Local Press Round-Up

 Here are a couple of articles from newspapers serving the South Jersey area that caught my eye over the weekend:

The first is by Diane Mastrull of The Philadelphia Inquirer about an upscale multi-family property in New York using a wastewater-recycling system designed, installed and managed by American Water, which is based in Voorhees, NJ.  The name of the property is the Visionaire, located in Battery Park, which opened in September/2008 with LEED Platinum certification, the highest of the U.S. Green Building Council's sustainability standards.

The information about American Water's efforts to become more efficient and green is interesting, but what caught my eye was the fact that the owner's decision to use the system at a cost of nearly $2 million was an incentive from NYC: a 25% reduction in water rates.  According to Russell Albanese of the Albanese Organization, developer of the Visionaire:

The city's rates have been increasing on average 11 percent a year, so the savings over time should become more significant.

The second article was from Erik Ortiz of The Press of Atlantic City about the generally still-bleak outlook for local malls and retail in Atlantic County, NJ.  What caught my eye was the efforts by the new owners of Heather Croft Square to increase occupancy which apparently will include new frontage.

The moral of the stories for me: sometimes you have to spend money to make money.

Green Building and Surety Bonds

I am a regular reader of the Best Practices Construction Law blog by Matt DeVries. If you work for a small business in the construction industry, I highly recommend that you check it out.  Matt has an excellent sense of the issues -- legal and otherwise -- of interest to professionals in construction. 

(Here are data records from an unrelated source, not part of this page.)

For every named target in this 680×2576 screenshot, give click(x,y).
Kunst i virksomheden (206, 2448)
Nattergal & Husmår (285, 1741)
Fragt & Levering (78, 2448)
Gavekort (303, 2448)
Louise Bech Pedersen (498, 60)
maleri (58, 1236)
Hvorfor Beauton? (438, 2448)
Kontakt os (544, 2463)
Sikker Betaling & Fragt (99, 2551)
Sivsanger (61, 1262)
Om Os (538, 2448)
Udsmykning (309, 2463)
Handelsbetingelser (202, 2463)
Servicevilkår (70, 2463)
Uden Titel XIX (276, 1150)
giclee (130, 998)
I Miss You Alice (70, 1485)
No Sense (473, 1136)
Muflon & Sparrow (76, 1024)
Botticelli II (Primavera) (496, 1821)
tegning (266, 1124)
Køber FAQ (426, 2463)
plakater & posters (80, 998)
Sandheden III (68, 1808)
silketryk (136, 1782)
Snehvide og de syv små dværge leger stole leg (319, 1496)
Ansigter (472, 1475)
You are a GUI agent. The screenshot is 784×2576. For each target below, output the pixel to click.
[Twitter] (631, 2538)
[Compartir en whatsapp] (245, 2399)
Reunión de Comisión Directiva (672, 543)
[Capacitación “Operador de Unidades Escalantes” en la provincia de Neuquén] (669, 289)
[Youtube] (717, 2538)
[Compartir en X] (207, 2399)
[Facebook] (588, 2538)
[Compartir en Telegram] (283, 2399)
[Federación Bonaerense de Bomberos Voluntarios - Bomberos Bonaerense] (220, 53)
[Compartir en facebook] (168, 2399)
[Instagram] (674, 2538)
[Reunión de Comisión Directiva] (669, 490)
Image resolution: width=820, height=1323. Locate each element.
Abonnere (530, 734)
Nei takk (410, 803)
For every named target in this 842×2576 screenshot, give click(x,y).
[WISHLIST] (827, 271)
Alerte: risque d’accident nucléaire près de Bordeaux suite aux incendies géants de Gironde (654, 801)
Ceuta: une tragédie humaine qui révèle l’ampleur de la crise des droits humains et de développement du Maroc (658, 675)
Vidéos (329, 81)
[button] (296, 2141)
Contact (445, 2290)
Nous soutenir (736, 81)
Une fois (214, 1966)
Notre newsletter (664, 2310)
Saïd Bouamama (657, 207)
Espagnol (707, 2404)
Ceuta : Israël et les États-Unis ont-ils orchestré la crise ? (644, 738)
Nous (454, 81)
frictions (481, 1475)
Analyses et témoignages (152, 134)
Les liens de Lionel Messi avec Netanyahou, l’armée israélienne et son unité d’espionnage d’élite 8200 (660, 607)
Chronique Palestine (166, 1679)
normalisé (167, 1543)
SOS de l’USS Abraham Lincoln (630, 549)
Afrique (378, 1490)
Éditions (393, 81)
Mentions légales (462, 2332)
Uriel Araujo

Recently, Matt provided an informative "guest post" from Kevin Kaiser of SuretyBonds.com about how green building is becoming increasingly more problematic for the surety industry.  As noted in the post, many surety companies will not bond a contractor where any type of "green" or "energy efficiency" benchmarks must be met under the contract.  The primary reason for the surety industry's reluctance to embrace green building: issues of risk management and liability.

If the contract calls for third-party certification -- e.g., by the U.S. Green Building Council -- who is liable if the building fails to meet the third-party's requirements?  Your initial answer may be the bonded contractor, but what if the contractor does not have control over LEED certification? Interesting stuff. 

The impact on contractors should be obvious: if unable to get bonded or if the bond cost is too high, then a contractor's ability to get the job and profit from it is dramatically diminished. My take: green building is here to stay in both the public and private sectors, the "friction" discussed in the post will be around for a while and it will be left to contractors to press the issues.

The key for contractors will be to have well-crafted construction documents clearly defining the following with respect to "green building" benchmarks: how will compliance be measured; who is responsible for meeting the benchmark; and the extent of liability -- e.g., monetary cap? Rebuild the entire building? -- if the benchmark is not met. This seems to be an area where contract ambiguity is not the contractor's friend.